Factory Girls by Michelle Gallen
Friday, November 25, 2022 at 6:14AM
TChris in General Fiction, Ireland, Michelle Gallen

First published in Great Britain in 2022; published by Algonquin Books on November 29, 2022

Factory Girls takes place in Northern Ireland during the Troubles. The background of religious and political division balances the novel’s humor. The story is also infused with biting commentary on the role of gender and class in the UK. While those serious themes evolve until they give weight to a simple story, the bright and opinionated protagonist assures the reader of a serious laugh on nearly every page.

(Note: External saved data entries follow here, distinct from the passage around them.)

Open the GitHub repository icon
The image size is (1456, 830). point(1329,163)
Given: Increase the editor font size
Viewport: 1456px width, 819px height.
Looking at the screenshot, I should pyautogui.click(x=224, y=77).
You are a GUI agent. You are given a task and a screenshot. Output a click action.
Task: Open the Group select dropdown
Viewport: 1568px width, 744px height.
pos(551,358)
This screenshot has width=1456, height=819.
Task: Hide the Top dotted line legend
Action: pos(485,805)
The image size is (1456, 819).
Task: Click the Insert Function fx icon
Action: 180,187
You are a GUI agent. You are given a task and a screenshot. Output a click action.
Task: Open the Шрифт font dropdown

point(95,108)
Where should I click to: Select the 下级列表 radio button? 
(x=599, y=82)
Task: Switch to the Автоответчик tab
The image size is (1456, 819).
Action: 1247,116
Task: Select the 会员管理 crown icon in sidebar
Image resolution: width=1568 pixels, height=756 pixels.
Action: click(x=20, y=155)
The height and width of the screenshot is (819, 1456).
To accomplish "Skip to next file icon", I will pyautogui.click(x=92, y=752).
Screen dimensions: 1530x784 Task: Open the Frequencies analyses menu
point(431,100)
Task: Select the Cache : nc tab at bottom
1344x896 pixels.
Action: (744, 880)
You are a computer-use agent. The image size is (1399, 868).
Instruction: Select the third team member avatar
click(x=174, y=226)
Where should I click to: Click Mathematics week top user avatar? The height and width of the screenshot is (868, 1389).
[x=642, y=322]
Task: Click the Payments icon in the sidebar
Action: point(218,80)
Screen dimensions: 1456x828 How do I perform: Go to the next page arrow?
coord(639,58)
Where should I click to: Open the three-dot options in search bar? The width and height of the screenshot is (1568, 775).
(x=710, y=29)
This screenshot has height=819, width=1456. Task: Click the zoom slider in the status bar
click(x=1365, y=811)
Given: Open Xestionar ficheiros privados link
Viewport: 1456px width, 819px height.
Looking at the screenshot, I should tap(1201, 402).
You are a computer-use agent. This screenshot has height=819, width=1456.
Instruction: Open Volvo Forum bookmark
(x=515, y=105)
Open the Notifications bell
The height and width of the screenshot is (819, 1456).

Maeve Murray is a Catholic who grew up with the Troubles. She isn’t as affected by bombings and deaths as members of her parents’ generation; they seem a normal part of her life. But when news reports exaggerate the harm caused by an IRA bomb that a local had dismantled before the bomb squad arrived to set it off, Maeve decides to become a journalist. She’s tired of slanted media coverage and wants to bring a perspective of truth to the news — not that she expects to be assigned to serious news coverage, given her gender.

Maeve has taken her A-levels and has been accepted into University College in London if the results meet the university’s standards. She won’t know until mid-August. To earn some money and pass the time, she spends the summer working at the local shirt factory with her two best friends, Caroline and Aoife. Her job is to iron shirts.

Initially, the plot follows Maeve as she drinks with her friends after work and lusts after the few attractive men in her life. She writes off most of the men she sees in the pub because they have entered their thirties and are “fat and filthy.” Although she despises the man, she feels a pleasant physical response whenever she sees the factory owner, Andy Strawbridge. Andy drives a Jag and has a reputation for giving lifts home to factory girls so he can “park up some lonely lane” and get blown by his girl of choice.

Strawbridge has taken a development grant after promising to employ both Protestants and Catholics. His factory is non-union and his pay is predictably substandard, for which he blames cheap labor in less developed countries. Some of the factory workers, including Maeve, decide to investigate Strawbridge’s business operation. They don’t like what they find.

Maeve is also suspicious of the factory’s ability to unify a divided city. By the novel’s end, Maeve is disgusted with attempts to bring unity that are nothing but showmanship. Catholics and Protestants on the same quiz team need to be driven to the quiz by armed British escorts. Armed guards also transport a choir that sings songs of peace. Maeve comes to believe that covering the divisions with pretty wallpaper won’t end the bombings. She wants to get religion out of schools, to integrate schools and neighborhoods and the police, but effective solutions are more difficult than singing “Imagine” to students who have been raised to hate practitioners of a religion they do not share.

Maeve’s suspicion that Strawbridge is not to be trusted underlies the plot. Most of the story, however, is devoted to Maeve’s observations of life and interactions with her two friends. Aoife’s parents are more affluent than the other families Maeve knows, and Aoife is grateful that Maeve doesn’t hold her social class against her. Caroline is nearly as bright as Maeve and Aoife but less ambitious. She doesn’t know whether she wants to leave a hometown that will only prove to be a dead end if she stays.

Maeve has been reading Dale Carnegie to learn how to get along with co-workers but being artificial isn’t in her nature. Her feisty personality accounts for most of the novel’s humor. Maeve’s Northern Irish voice is wonderful. Here she describes a recently opened coffee shop: “McHugh’s Brews was bunged with wee women murmuring over an iced bun and tearing the arse out of a pot of tea.” On Aoife’s innocence: “If Aoife fell into a barrel of cocks she’d come out sucking her own thumb.” On generational differences: “Her mam’s generation had been mad for civil rights and the marching before the TV mast had boosted its signal and the improved reception settled their heads.”

Maeve is astonished to discover that the religious differences between Catholics and Protestants are slight (a couple of words in a prayer, slightly different church rituals) yet the differences lead to segregation, unequal opportunities, and violence. Maeve marvels that Protestant and Catholic women alike are treated as insignificant servants by the men who make all the decisions, even when all their decisions are wrong. She wonders at the national condemnation of abortion when everyone knows that women who can raise the money go to England and return relieved of their pregnancies while the men who knocked them up pretend that nothing ever happened.

The ending resolves the main plot threads and offers some clues as to what the future might hold for the three girls. Of course, the Troubles won’t be (partially) resolved for a few more years, while the cultural issues that depress Maeve will not likely be resolved in her generation. The novel’s ending is nevertheless as happy as it can be while remaining honest. If Michelle Gallen decides to check in on Maeve ten years from now, I’d stand in line to pick up the book.